Not: Üstadın bu konudaki iki beyanı; "Eski Roma, Yunan'ın iki dehası vardı; bir asıldan tev'emdi, biri hayal-âlûddu, biri madde-perestti."(Sözler, s 714)

"Zira istiğna ve istiklaliyet hâssasıyla mümtaz olan şeriattaki İlahî hidayet, medeniyetin esası olan Roma felsefesinin dehasıyla aşılanmaz. (Asâr-ı Bediiyye, sh: 63)

Not: 2: Aynı minvalde merhum Ebul Hasan en Nedvi, "Müslümanların Gerilemesiyle Dünya Neler Kaybetti?" adlı şaheserinde der ki; " Münevver tabakayı teşkil eden bilginler, tecrübeye dayanan pozitif ilimlere ve gayet faydalı ve semereli olan pratik ilimlere, Yunanlılardan aldıkları metafizik ve teolojik felsefeye gösterdikleri ilgi kadar ilgi göstermediler. 

Aslında Yunan felsefesi, Yunan putperestliğinin Yunan milleti tarafından kendi felsefi dillerine aktarılışından başka bir şey değildir. Yunanlılar bu putperestliğin üzerine bir sanat kılıfı geçirerek felsefe diye takdim etmişlerdir.

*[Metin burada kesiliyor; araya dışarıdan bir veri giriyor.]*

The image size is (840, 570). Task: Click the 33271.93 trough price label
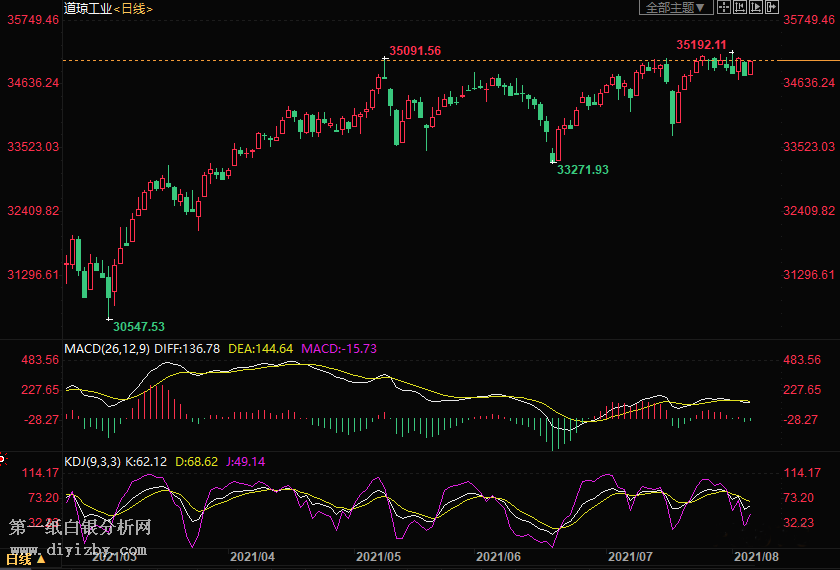(582, 170)
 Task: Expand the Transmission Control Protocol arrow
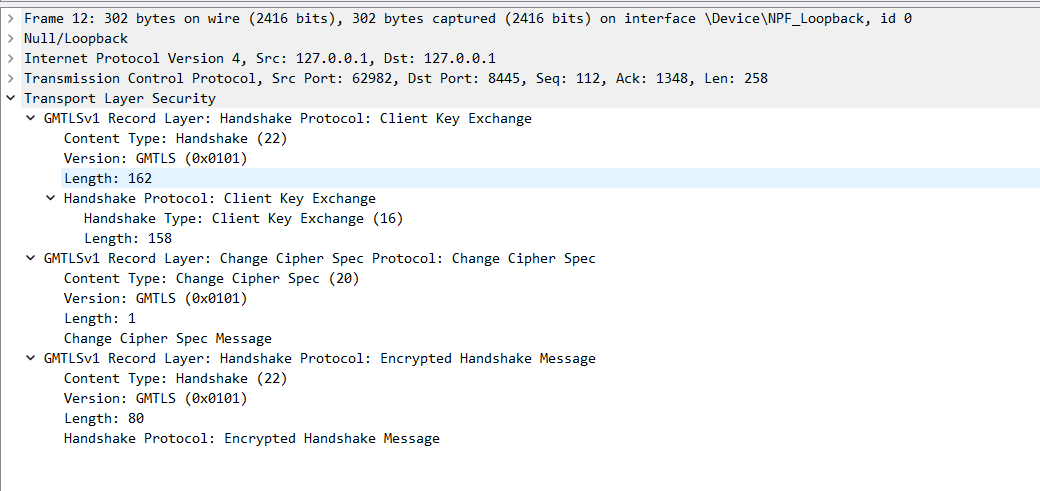(10, 78)
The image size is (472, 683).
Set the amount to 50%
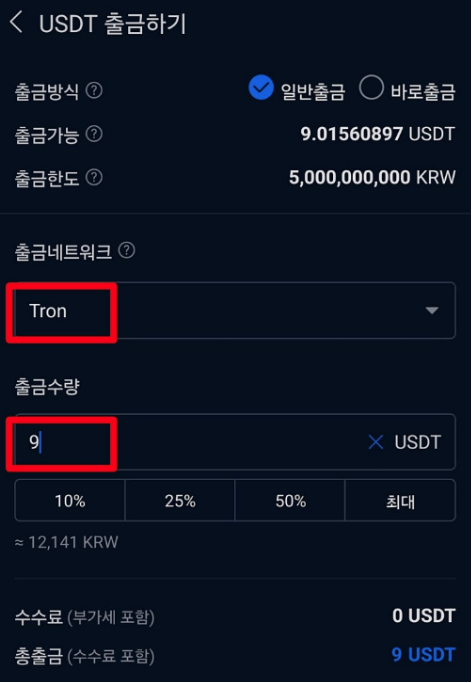(x=290, y=500)
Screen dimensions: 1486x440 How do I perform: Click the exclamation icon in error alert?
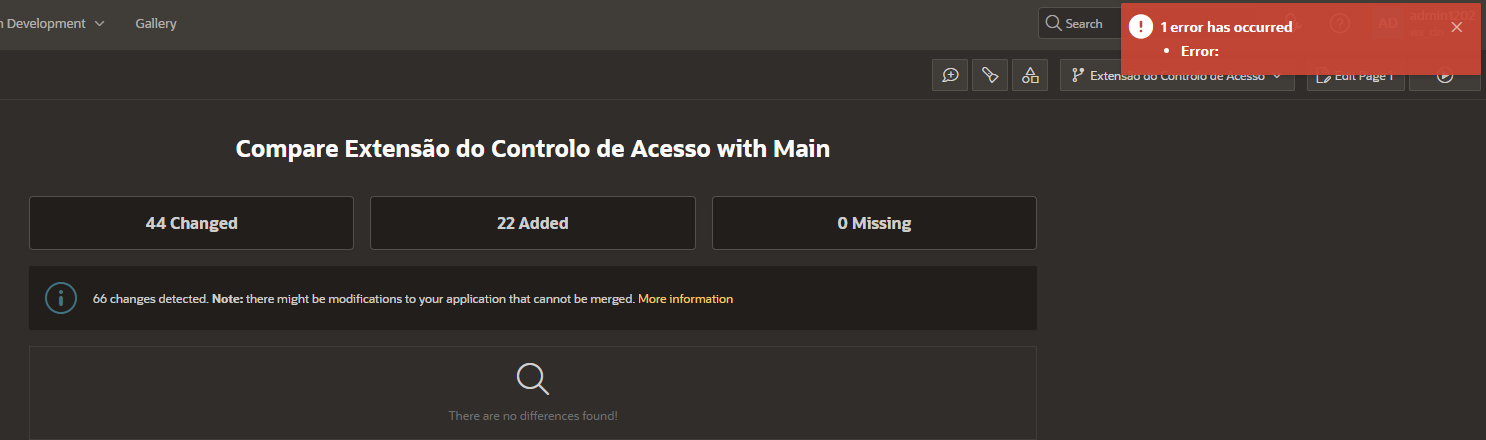(x=1141, y=27)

Hâlbuki bu felsefe, hakikat ve mana ile uzaktan yakından hiçbir ilgisi bulunmayan laf ebeliği, tahminler ve bir takım zanlardan başka bir şey değildi."( Ebul Hasan en Nedvi, Maza Hasire'l Âlemû Bi İnhitât'il Müslümin, Arapçadan tercüme; Müslümanların Gerilemesiyle Dünya Neler Kaybetti?" mütercim; Mehmed Soslu, s.244, Çağ Yayınları, İst. 1978)

*" Zira Kitab-ı Mu'ciz-ül Beyan'ın misdakı(tasdik edicisi) i'cazıdır."(onun mucize oluşudur)(Muhakemat, s. 20) Müfessiri eczasıdır..(onu en güzel açıklayan onun yine kendi ayetleridir) 25. Söz'de Bediüzzaman bunu göstermiş. Âlimler de Kur'an'ın en güzel tefsiri yine Kur'an ile olacağını belirtmişler. "Sadefinde dürrdür, meder değildir(Muhakemat, s.20) Biliyorsunuz sadef incinin kabıdır. Kur'an'ın sadefi Yunan felsefesi değildir, İnci gibi olan vahyin ayetleridir, toprak parçası gibi olan günün görüşleri değildir.

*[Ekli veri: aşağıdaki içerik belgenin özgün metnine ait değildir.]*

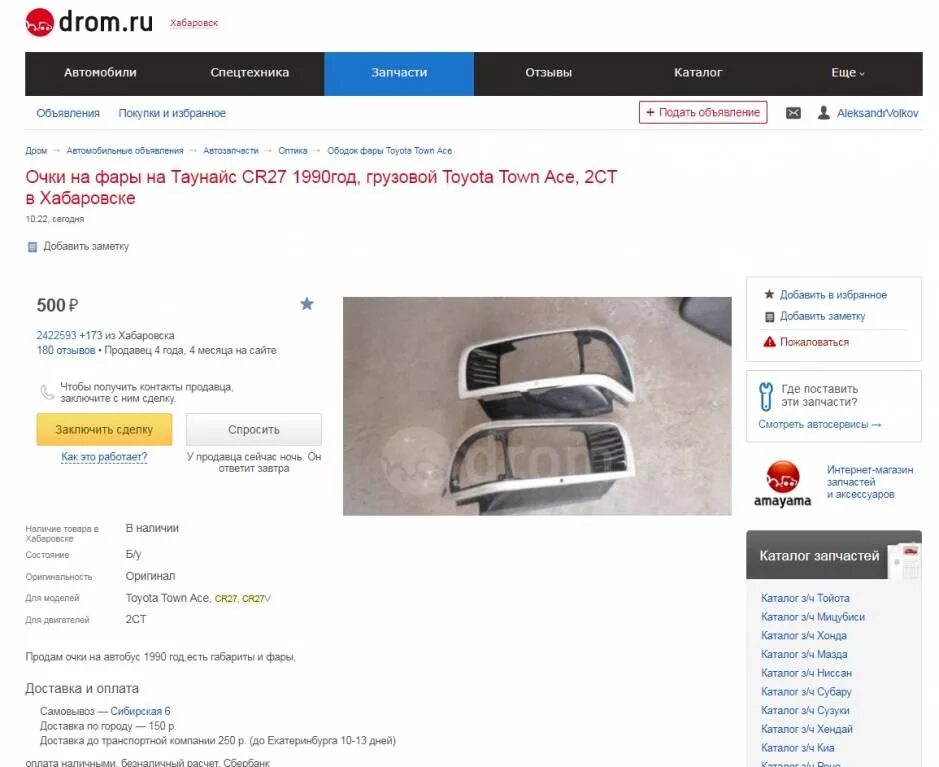This screenshot has height=767, width=939.
Task: Expand the Еще dropdown in navigation
Action: tap(847, 73)
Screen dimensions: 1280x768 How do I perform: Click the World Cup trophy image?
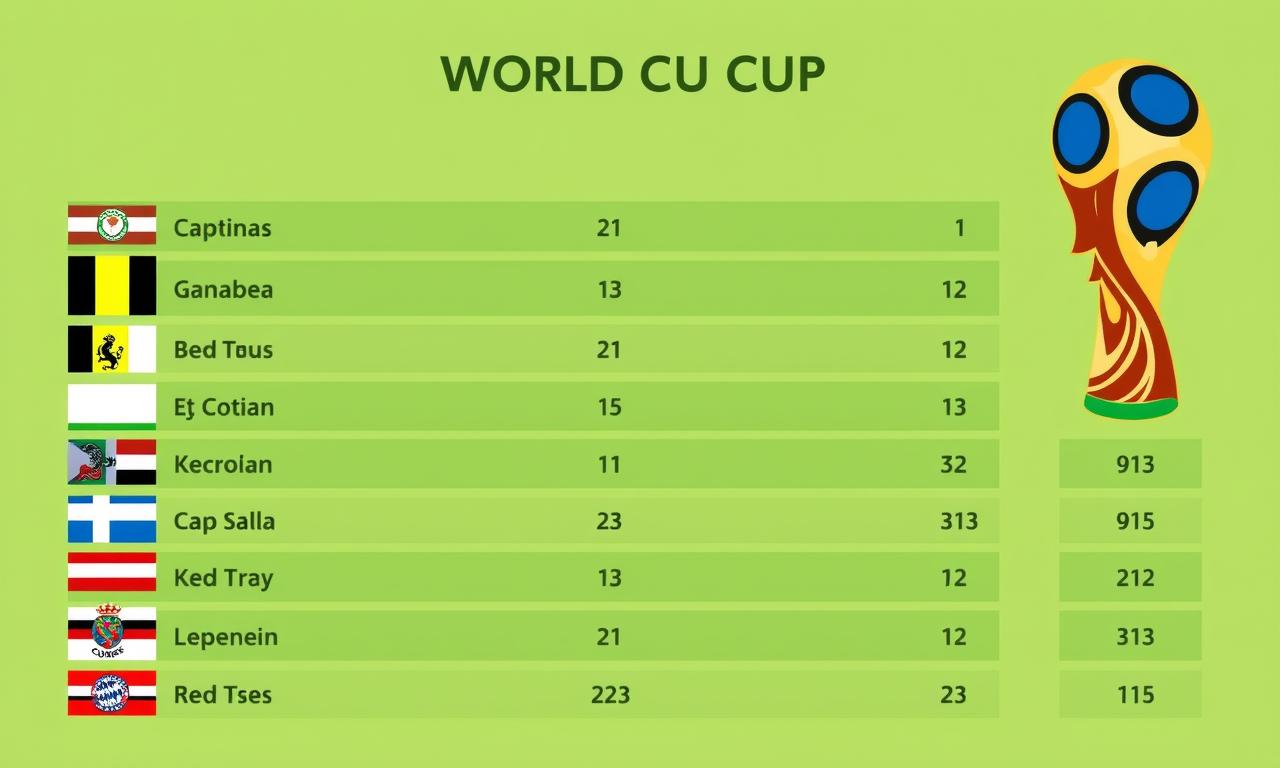coord(1131,238)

Not: 1: Merhum Ebul Kelam Azad bu hususa şöyle değiniyor; "Kur'an'ın konusu Greklerin(Yunanlıların) felsefesi değildir ve Arap lisanı da Kur'an'ın indirilmesiyle felsefi terimlerle aşinalığı yoktu. Kur'an'da ifade edilen kelimeler, orijinal anlamlarıyla Grek kavramları ışığında kendilerine tayin edilen anlamları taşımazlar." (Ebu'l Kelam Azad, Fatiha Tefsiri, Türkçe tercüme; Orhan Bikim, s. 25, Bir Yayıncılık, İst. 1984)

Not 2: Bu vesileyle Cüneyt Eren hocamızın şu izahını da nakledelim; "Her ne kadar ilmi de kabul edilse, değişebilirliği muhtemel nazariyeler Kur'an hakikatleri ile mukayese dahi edilmez.

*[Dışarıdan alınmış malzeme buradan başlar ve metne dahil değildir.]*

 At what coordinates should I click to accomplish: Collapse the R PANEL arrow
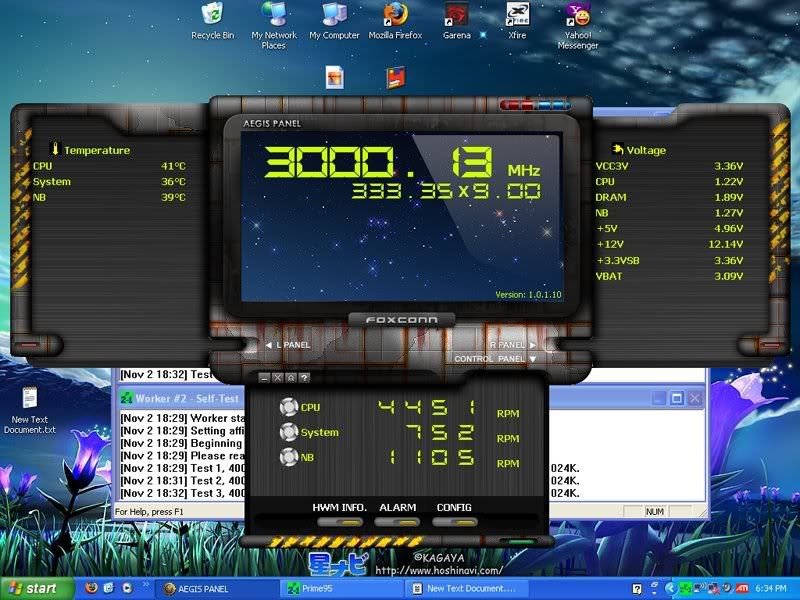533,345
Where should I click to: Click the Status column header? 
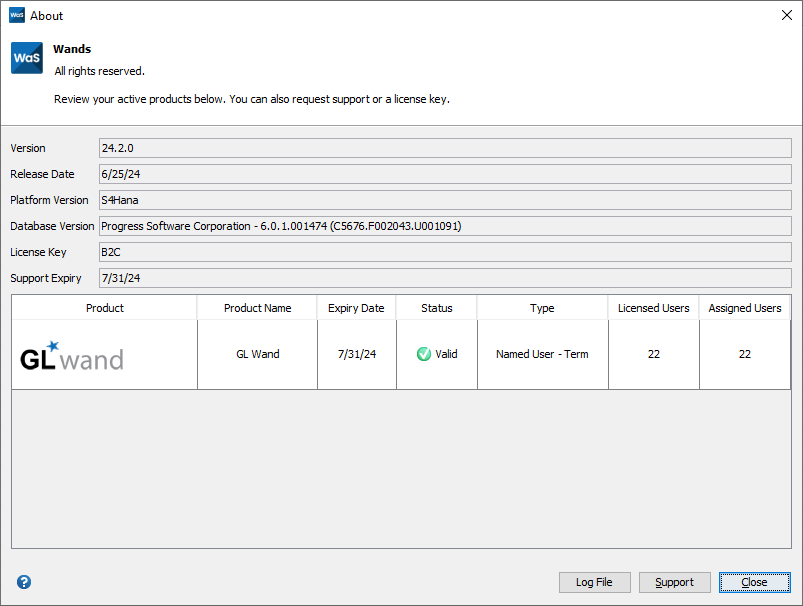coord(436,307)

Bilim tarihi, bir zaman için doğruluğuna inanılan bir teorinin, deney ve tecrübeler neticesinde yanlış olduğuna şahit olmuştur.

Durum böyleyken, aceleci bir tavırla, Kur'an ayetlerini, doğruluğu kesinleşmemiş bu naziriyelerle yorumlamaya kalkışmak, Kur'an hakkında şüphelere sebebiyet verecektir. Zira herkesten, olası tezat durumun Kur'an ayetleri değil, onun yanlış yorumu olduğunu beklemek haksızlık olacaktır.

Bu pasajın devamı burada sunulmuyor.